What needs to be done: Return the lines beginning at the one that contains "Image resolution: width=889" and continuing to the end of the entries, including both ends, exactly as written and nothing else.

====

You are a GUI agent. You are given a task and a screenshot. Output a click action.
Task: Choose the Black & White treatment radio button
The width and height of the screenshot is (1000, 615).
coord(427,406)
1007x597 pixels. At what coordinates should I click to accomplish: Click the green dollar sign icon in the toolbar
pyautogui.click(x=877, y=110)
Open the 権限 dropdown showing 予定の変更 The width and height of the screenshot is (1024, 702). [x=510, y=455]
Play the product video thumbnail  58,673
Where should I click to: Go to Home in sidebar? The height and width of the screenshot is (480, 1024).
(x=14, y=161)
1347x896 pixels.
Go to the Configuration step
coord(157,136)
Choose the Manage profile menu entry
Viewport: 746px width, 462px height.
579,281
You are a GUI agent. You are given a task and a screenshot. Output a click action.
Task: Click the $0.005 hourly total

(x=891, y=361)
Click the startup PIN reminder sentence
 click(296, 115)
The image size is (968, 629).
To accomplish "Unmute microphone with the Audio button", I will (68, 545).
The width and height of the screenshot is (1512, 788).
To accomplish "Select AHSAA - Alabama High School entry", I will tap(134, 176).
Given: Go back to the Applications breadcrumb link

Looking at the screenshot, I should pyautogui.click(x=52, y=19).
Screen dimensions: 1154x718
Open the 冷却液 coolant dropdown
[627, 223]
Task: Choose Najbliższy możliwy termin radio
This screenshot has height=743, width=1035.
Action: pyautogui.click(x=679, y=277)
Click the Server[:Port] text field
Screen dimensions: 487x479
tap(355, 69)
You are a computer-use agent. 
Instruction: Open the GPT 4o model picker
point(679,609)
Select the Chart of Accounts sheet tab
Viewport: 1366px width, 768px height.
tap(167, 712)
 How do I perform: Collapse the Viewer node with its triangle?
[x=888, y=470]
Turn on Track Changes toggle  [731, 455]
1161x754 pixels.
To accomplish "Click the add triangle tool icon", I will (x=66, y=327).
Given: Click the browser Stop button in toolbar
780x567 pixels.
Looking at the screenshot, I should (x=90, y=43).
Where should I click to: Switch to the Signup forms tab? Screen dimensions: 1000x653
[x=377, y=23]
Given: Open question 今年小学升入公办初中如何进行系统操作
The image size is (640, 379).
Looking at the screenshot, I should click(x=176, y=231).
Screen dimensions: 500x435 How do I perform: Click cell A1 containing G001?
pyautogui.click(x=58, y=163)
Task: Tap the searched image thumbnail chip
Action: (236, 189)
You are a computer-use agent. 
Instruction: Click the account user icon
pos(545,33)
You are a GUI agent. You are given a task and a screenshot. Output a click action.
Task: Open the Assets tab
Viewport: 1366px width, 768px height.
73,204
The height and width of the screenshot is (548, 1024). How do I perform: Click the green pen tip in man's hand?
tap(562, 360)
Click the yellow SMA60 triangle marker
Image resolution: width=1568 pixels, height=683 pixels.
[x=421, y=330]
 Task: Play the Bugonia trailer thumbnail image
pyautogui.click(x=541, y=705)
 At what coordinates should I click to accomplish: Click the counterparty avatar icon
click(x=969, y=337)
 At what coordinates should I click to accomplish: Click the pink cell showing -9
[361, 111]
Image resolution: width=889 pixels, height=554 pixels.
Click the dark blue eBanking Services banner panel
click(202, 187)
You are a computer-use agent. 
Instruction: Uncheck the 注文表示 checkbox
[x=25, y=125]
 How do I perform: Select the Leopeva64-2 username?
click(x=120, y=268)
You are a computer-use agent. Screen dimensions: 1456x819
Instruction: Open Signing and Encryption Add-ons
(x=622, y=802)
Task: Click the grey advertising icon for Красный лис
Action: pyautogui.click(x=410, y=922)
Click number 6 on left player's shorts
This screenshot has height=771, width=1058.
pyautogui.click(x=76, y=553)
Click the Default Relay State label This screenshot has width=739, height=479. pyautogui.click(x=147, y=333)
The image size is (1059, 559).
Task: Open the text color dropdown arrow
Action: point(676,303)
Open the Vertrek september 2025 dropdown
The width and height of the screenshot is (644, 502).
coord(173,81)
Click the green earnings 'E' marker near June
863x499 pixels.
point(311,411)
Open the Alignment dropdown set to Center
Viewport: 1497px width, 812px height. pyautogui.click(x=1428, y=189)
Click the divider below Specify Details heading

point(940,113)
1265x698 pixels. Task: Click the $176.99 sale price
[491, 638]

====

Answer for the task:
Image resolution: width=889 pixels, height=554 pixels.
Click the dark blue eBanking Services banner panel
click(202, 187)
You are a computer-use agent. 
Instruction: Uncheck the 注文表示 checkbox
[x=25, y=125]
 How do I perform: Select the Leopeva64-2 username?
click(x=120, y=268)
You are a computer-use agent. Screen dimensions: 1456x819
Instruction: Open Signing and Encryption Add-ons
(x=622, y=802)
Task: Click the grey advertising icon for Красный лис
Action: pyautogui.click(x=410, y=922)
Click number 6 on left player's shorts
This screenshot has height=771, width=1058.
pyautogui.click(x=76, y=553)
Click the Default Relay State label This screenshot has width=739, height=479. pyautogui.click(x=147, y=333)
The image size is (1059, 559).
Task: Open the text color dropdown arrow
Action: point(676,303)
Open the Vertrek september 2025 dropdown
The width and height of the screenshot is (644, 502).
coord(173,81)
Click the green earnings 'E' marker near June
863x499 pixels.
point(311,411)
Open the Alignment dropdown set to Center
Viewport: 1497px width, 812px height. pyautogui.click(x=1428, y=189)
Click the divider below Specify Details heading

point(940,113)
1265x698 pixels. Task: Click the $176.99 sale price
[491, 638]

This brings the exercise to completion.